Convert the lines of the records into a Markdown table with a Row column for the row number and a Line column for the line, omitting any blank lines. Leave the pictures out.

** start Listed entries **

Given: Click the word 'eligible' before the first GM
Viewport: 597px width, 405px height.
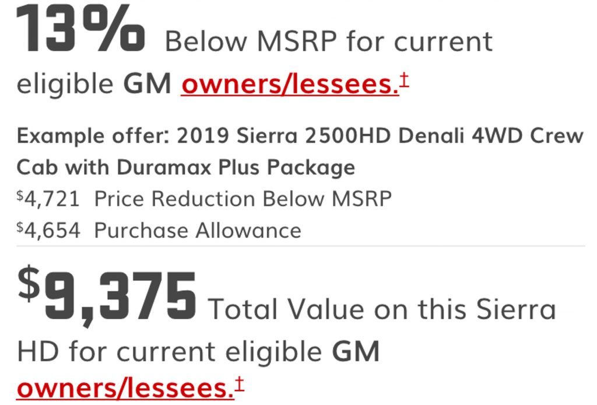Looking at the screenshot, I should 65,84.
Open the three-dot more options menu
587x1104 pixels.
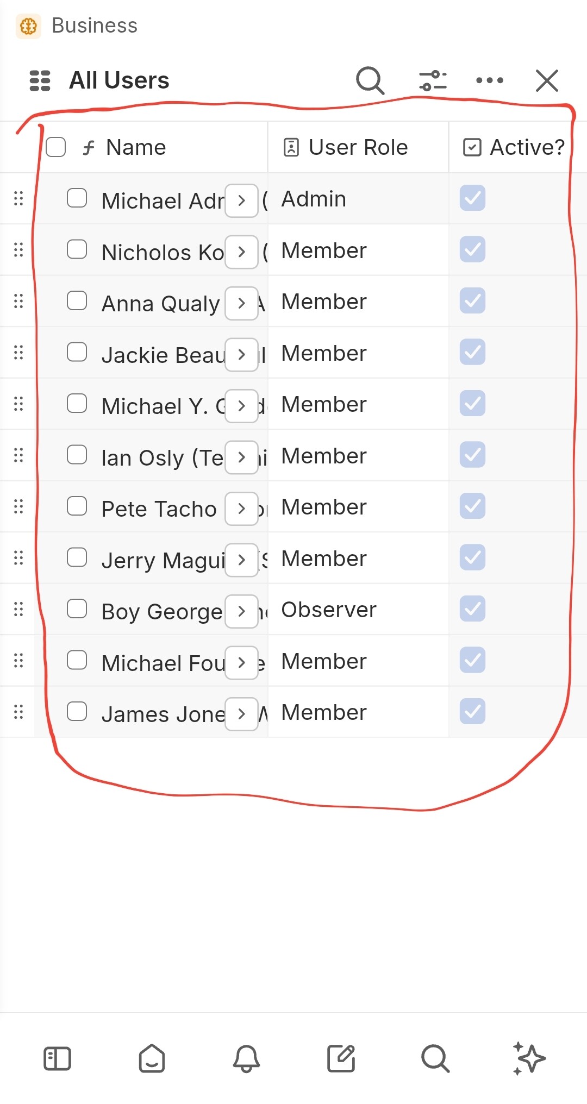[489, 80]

** end Listed entries **

* _Response to the task_:
| Row | Line |
|---|---|
| 1 | Given: Click the word 'eligible' before the first GM |
| 2 | Viewport: 597px width, 405px height. |
| 3 | Looking at the screenshot, I should 65,84. |
| 4 | Open the three-dot more options menu |
| 5 | 587x1104 pixels. |
| 6 | [489, 80] |